West Australians with alopecia have welcomed recent publicity about the disease sparked by the controversial conflict between Will Smith and Chris Rock at the Oscars.

Searches on women’s hair loss and alopecia areata have spiked online after the 2022 Academy Awards, giving a voice to those who have previously felt the condition has been overlooked.

The discussion comes after actor Will Smith assaulted Chris Rock at the Oscars on Sunday night, after Rock made fun of wife Jada Pinkett Smith’s hair loss through the condition alopecia areata.

Alexandra Rees is a spokesperson for the Australian Alopecia Areata Foundation and has been living with alopecia areata for more than five years.

She says the attention alopecia is receiving will hopefully help educate people on the different kinds of women’s hair loss.
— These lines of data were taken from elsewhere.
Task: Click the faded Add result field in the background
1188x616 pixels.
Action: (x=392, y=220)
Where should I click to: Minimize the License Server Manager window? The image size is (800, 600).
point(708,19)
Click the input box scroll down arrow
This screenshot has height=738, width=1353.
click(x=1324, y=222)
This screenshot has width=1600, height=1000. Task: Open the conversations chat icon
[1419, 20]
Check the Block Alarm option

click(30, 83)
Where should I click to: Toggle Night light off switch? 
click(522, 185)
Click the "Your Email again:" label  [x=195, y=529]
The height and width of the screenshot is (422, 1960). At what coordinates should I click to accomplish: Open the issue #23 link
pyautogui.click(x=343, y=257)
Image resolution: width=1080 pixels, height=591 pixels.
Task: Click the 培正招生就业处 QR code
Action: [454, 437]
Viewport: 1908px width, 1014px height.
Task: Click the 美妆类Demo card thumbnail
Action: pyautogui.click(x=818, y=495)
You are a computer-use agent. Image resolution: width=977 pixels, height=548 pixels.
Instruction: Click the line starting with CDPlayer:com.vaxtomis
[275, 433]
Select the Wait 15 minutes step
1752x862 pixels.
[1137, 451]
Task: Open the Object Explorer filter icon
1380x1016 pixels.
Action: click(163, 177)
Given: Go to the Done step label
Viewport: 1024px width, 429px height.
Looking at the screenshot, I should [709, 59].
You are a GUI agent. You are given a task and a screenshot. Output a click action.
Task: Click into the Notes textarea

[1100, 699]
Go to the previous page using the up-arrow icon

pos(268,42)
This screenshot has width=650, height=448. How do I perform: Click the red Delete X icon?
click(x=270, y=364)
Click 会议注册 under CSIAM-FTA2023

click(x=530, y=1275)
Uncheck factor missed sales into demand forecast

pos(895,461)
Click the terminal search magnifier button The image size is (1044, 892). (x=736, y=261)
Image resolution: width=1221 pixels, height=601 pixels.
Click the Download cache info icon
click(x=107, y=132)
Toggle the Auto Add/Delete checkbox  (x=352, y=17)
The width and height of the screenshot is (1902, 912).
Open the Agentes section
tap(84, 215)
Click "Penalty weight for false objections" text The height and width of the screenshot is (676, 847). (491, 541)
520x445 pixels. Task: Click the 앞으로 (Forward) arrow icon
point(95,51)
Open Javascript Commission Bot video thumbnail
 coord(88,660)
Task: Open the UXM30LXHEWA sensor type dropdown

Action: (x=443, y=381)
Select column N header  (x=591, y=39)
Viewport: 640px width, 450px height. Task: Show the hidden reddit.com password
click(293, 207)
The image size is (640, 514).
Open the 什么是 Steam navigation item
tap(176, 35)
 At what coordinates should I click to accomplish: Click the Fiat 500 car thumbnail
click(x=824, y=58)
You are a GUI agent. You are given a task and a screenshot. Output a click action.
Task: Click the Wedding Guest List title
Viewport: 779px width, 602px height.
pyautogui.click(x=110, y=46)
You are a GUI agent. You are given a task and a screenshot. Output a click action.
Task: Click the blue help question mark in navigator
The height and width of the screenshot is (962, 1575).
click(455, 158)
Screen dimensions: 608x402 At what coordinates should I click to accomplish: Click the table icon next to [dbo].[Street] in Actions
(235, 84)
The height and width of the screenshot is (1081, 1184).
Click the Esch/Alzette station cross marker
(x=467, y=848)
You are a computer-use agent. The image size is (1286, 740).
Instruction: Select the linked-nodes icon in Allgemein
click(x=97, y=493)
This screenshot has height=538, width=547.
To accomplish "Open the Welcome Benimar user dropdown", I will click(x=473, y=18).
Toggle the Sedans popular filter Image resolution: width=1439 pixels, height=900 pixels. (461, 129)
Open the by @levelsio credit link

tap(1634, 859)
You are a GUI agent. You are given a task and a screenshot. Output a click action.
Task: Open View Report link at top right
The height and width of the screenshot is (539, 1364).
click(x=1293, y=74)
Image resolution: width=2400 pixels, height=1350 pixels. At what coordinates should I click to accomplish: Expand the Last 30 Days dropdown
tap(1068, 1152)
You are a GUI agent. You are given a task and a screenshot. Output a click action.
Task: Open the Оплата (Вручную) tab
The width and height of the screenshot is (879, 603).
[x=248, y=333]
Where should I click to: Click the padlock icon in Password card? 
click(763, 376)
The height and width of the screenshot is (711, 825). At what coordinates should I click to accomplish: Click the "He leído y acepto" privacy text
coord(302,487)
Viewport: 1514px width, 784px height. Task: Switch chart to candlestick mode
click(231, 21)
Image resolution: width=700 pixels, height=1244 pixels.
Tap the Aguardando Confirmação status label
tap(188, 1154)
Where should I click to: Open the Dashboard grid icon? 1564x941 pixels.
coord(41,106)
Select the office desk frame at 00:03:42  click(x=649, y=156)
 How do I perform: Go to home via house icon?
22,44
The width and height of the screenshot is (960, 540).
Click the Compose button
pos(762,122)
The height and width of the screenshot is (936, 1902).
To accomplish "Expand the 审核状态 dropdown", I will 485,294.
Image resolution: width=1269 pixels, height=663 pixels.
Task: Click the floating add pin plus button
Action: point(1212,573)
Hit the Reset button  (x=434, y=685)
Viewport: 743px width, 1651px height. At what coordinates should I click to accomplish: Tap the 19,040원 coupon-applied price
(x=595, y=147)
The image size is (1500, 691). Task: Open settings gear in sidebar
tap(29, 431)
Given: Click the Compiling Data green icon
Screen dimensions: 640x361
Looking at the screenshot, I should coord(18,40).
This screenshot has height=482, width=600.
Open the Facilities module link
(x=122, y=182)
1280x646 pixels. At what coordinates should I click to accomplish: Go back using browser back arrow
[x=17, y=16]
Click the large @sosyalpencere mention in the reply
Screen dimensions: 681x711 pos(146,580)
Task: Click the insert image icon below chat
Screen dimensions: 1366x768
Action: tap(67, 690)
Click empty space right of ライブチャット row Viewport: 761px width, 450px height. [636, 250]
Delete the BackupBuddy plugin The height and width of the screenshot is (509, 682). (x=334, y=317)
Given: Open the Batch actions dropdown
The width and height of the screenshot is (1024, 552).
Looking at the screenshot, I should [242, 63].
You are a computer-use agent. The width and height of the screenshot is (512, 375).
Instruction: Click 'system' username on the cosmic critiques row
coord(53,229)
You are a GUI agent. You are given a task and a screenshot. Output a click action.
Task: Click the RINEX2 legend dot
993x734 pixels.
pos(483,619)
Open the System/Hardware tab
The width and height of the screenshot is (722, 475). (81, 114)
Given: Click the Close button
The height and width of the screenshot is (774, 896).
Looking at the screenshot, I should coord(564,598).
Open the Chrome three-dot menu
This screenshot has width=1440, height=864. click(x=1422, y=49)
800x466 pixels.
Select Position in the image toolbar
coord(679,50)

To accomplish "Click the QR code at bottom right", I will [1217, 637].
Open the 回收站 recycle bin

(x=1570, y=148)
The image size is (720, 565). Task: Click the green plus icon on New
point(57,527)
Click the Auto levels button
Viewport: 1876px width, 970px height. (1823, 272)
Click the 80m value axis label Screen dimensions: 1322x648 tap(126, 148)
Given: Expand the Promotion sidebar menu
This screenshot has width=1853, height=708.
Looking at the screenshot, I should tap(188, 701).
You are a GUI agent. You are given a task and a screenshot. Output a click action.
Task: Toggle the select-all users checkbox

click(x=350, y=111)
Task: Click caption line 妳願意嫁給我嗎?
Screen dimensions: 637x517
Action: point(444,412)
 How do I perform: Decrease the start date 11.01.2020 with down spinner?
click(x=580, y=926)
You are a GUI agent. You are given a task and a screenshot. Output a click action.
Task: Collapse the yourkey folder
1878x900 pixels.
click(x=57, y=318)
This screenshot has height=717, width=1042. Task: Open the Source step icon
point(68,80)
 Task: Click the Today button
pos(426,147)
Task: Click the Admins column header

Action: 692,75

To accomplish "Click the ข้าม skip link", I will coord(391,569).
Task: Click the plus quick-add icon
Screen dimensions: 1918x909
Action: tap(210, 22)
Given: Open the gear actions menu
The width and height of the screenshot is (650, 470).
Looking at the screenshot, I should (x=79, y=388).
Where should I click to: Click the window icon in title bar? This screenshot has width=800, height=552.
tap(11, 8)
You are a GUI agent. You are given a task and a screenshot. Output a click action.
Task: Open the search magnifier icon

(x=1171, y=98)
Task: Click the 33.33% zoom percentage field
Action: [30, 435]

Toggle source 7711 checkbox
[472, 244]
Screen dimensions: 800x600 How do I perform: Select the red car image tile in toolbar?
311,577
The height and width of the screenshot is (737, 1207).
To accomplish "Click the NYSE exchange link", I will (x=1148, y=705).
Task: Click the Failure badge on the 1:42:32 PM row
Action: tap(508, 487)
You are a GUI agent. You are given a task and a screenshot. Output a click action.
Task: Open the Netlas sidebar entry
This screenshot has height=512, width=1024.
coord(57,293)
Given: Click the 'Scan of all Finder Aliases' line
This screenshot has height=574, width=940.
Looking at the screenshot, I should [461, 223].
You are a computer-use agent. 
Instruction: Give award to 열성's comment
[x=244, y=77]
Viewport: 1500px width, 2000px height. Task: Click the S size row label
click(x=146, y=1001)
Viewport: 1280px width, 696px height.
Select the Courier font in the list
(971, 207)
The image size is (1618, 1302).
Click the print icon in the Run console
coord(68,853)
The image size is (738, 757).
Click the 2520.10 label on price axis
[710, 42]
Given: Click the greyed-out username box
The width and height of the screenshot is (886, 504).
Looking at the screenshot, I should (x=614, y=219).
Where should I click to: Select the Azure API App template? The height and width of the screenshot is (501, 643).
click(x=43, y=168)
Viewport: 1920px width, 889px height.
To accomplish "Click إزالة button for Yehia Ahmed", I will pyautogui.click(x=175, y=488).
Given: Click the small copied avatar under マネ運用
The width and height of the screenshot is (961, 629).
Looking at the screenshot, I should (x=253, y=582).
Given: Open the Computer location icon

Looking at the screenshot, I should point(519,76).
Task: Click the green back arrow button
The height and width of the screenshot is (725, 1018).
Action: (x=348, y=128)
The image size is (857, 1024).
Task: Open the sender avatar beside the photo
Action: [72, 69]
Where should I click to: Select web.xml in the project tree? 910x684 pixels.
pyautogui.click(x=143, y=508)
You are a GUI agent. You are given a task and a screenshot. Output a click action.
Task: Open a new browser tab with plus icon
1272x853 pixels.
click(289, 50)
“The only time I do wear a wig is at work because people do find it strange to see a woman with no hair. I do have to deal with comments – quite a lot – that I must have cancer.

“Maybe when people see me in the street, they’ll ask me if I have the same condition as Jada Pinkett Smith, and not automatically assume that I have cancer,” she says.

AAAF Western Australian branch manager Greg O’Rourke says commentary online about alopecia in the past week is great but can also be damaging.

Mr O’Rourke says some comments made online that people suffering from hair loss should ‘toughen up because it’s only hair’ can be extremely dangerous.

“Well, alopecia can be life-threatening. People have taken their own lives or self-harmed because of bullying. It shouldn’t be made light of. It can have a very bad impact on people’s mental health,” he says.

Sue Ball has owned Curly Sue’s Wigs and Hairpieces in Morley for 25 years.

Her shop sells and styles wigs for those living with alopecia areata and other forms of women’s hair loss.

“We still do hairdressing on the wigs. We trim them, or cut a hairline, and make sure we take them in,” she says.

Ms Ball says she hopes spokespeople like Jada Pinkett Smith can help others get the confidence to find the community of those living with alopecia areata around them.

She says: “It is good that it did come out, even though it wasn’t nice what he did to him. A lot of girls are very timid when they come in. They think they’re maybe the only one, but there’s hundreds of girls with alopecia.”